International grandmaster Maurice Ashley called chess “a game of geometric relationships, dramatized.” He noted that the chess pieces move in ways consistent with Euclidean geometry, and that “you have to make all these geometric relationships work together. You can destroy the other person’s pieces with your heroes of linearity.”  Chess teaches “concentration, problem-solving, the need to think before you act,” he said, adding that chess has done a good job of getting into school systems; a New York City chess-in-the-schools program, for example, has served 400,000 students since 1986.

In contract bridge, unlike the other mind sports, players work with a partner, and so “to be a good player, you have to be a good partner,” said Howard Weinstein, a former options trader who became a World Life Master in bridge. “You need to be a good communicator, and be able to help your partner out. The top partnerships are like marriages.” He reported that some complex bridge bidding systems are based on the Fibonacci series; like poker, bridge is a game of calculation, with plenty of psychology and unknown information. And “you have to put yourself in the minds of the opponents.”

International draughts master Alex Mogilyansky, who has coached three world champions in his game, announced, “We should have children play all the mind sports,” comparing them to the pentathlon and decathlon in track. His own game ignores the standard American checkerboard, an 8 x 8 arrangement with 64 squares like a chessboard, to use a 100-square, 10 x 10 board, producing a far more complex game. Mogilyansky was, as a youth, a star checkers player in the Soviet Union who received a full-time government salary (“three times that of an engineer”) to play draughts.  Yet he emigrated to the United States, and is now one of this country’s top players. He believes that American education needs a shot in the arm.  “I have a 13-year-old daughter who is one of the best at math at one of the best schools, and she doesn’t know math at all,” he said. “The system of education in the United States is terrible.”

The director of MIT’s Media Lab, Joi Ito, took part in the conference, as did Amy Handelsman ’76, executive director of the United States Mind Sports Association and the United States Poker Federation. They spoke on a panel focused on mind sports as “an element in the civic construction of local community.” Handelsman quoted a friend who called mind sports “a way to make nerds cool.”

 “One challenge is to convince educators and administrators of the relevance of mind sports to the real world,” said Ashley, the chess master. “Chess has largely resolved that—but less so for bridge, Go, poker, and checkers. We have to be very clear in drawing those connections.” There are distinct parallels between chess and science, for example, he pointed out: “Chess is one of the few areas where experts try to falsify their own hypotheses immediately.” Furthermore, “after a game, you look at your game [all moves are recorded]. When you do that with kids, they see how their decisions have consequences, and see where they made mistakes—they’ll try to avoid making the same error twice.”

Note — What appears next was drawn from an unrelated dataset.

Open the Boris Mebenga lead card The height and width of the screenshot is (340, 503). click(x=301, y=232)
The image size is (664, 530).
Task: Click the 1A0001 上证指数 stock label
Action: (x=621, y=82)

One challenge poker encounters, Holden said, “is the perception that poker means gambling.” In fact, he emphasized, there are 60 million to 70 million online poker players pursuing the game with no money changing hands. McManus and others are advancing the cause of (non-gambling) “duplicate poker,” tournaments in which hands are pre-dealt and so all players have a chance to show their skill holding the same cards.

The future, and the upside, of mind sports in the classroom and community loom large. “All five mind sports work online,” Holden said. “There is huge potential for expansion.” Nesson took satisfaction in the conference’s effort “to conceive and express mind sports as an educational venture. These ideas are templates, capable of being replicated.”